Nesta realidade, o funk ainda é ainda uma exclusividade da favela, o rico playboy pode ser “corrigido” e se tornar um salvador de comunidades pobres, a médica branca e loira irá ser a maior fibra em luta de igualdade e defesa da justiça e o protagonista heroicamente irá a cavalos atravessar o grande perigo da favela e salvar sua moradora, em uma crítica feroz ao olhar preconceituoso que impera sobre os morros e comunidades. Eu poderia continuar, porém, são exemplos suficientes para sustentar um ponto: “Ricos de Amor” não possui o menor senso de corpos e imagens dentro de uma narrativa. Quem está escalado, quem diz o que, quem se vilaniza e quem se torna herói. Se propondo a ir além de uma simples comédia romântica e adentrar um ambiente de escalas sociais, há de se compreender a força que possui uma narrativa e em que corpos cada personagem está inserido.
É de se ressaltar, porém, que mesmo indo para outros lados dentro do gênero, “Ricos de Amor” não deixa de ser um prato cheio das mais batidas convenções. É sempre incômodo quando um filme brasileiro, que possui infinitas vertentes culturais para explorar dentro do próprio país, replica características do cinema norte-americano para criar obras que não possuem identidade alguma.
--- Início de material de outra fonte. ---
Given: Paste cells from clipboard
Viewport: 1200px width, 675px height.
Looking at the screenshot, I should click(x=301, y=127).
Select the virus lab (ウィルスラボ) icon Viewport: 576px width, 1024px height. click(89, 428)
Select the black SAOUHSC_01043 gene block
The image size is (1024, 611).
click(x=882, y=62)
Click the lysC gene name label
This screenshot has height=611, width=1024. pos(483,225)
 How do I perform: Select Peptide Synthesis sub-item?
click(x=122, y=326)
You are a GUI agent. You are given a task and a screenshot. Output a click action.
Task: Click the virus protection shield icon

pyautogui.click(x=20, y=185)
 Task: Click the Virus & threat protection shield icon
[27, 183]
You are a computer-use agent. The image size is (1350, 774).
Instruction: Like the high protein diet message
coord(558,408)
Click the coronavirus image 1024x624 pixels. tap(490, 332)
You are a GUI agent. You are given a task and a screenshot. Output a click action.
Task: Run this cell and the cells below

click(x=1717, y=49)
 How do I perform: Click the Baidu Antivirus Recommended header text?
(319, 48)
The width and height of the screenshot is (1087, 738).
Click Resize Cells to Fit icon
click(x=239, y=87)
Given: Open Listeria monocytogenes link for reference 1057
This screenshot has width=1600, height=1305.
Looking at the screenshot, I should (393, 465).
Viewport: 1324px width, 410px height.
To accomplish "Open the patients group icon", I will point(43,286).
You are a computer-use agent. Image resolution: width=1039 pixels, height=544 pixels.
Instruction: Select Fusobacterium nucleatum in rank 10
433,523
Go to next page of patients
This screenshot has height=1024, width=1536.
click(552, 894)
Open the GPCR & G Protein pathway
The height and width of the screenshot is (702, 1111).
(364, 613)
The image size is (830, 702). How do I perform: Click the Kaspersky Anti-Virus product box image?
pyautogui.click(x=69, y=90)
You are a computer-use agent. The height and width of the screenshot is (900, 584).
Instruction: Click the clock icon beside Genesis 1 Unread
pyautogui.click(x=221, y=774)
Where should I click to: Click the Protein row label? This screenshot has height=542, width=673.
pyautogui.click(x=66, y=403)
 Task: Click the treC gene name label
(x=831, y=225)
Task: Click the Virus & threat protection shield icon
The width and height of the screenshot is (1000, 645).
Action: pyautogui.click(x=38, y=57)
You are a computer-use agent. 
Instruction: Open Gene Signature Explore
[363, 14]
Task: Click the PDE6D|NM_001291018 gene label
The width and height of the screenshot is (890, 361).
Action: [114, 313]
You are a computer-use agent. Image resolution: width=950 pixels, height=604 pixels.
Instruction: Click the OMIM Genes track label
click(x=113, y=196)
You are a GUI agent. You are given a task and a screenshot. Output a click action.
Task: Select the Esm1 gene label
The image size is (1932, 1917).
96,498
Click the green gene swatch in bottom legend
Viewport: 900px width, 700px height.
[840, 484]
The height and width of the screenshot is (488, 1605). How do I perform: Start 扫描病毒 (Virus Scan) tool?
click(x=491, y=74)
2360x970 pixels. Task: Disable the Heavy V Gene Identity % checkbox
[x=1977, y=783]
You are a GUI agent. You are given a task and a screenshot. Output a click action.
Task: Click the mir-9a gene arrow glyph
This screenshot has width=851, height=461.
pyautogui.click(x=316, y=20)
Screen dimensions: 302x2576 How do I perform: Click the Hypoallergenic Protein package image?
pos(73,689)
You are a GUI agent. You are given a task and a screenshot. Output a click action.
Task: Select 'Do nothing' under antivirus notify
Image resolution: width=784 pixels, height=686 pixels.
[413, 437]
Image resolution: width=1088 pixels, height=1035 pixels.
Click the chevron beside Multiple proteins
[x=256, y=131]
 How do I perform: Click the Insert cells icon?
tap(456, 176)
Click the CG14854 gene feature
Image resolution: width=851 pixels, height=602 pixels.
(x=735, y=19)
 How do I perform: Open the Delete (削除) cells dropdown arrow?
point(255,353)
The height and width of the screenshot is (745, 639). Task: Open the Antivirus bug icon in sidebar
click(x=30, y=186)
Nesse sentido, planos, ambientes e trilha sonora parecem desejar mostrar um Brasil de forma mais polida, um olhar que beira o imperialista. A trilha sonora que impera é de Alok, um artista brasileiro, porém, claro, em língua inglesa. O Rio de Janeiro, evidente, não passa do cartão postal, mesmo em favelas. A própria premissa do roteiro com o casal protagonista, claro, se encontra em uma infinitude de obras: o jovem perdido mente sobre suas ações para convencer a pretendente pela qual está apaixonado de que ele mudou ou pode mudar.
Se há algo elogioso dentro do novo longa-metragem da Netflix, está na comédia da troca de identidades. Teto e Igor (Jaffar Bambirra), quando não estão, claro, em uma disputa de sermões óbvios e expositivos, geram cenas interessantes dentro do frenesi de situações absurdas e inacreditáveis. Geram, também, uma expectativa de resolução, de como irão escapar de cada cenário. Estas, porém, se encontram como uma pequena agulha em um palheiro repleto de momentos vergonhosos. “Ricos de Amor” é o que ocorre quando discursos repetitivos e inofensivos se tornam lucrativos, afagando a moral e o senso de alguns que julgam estar do “lado certo da história”.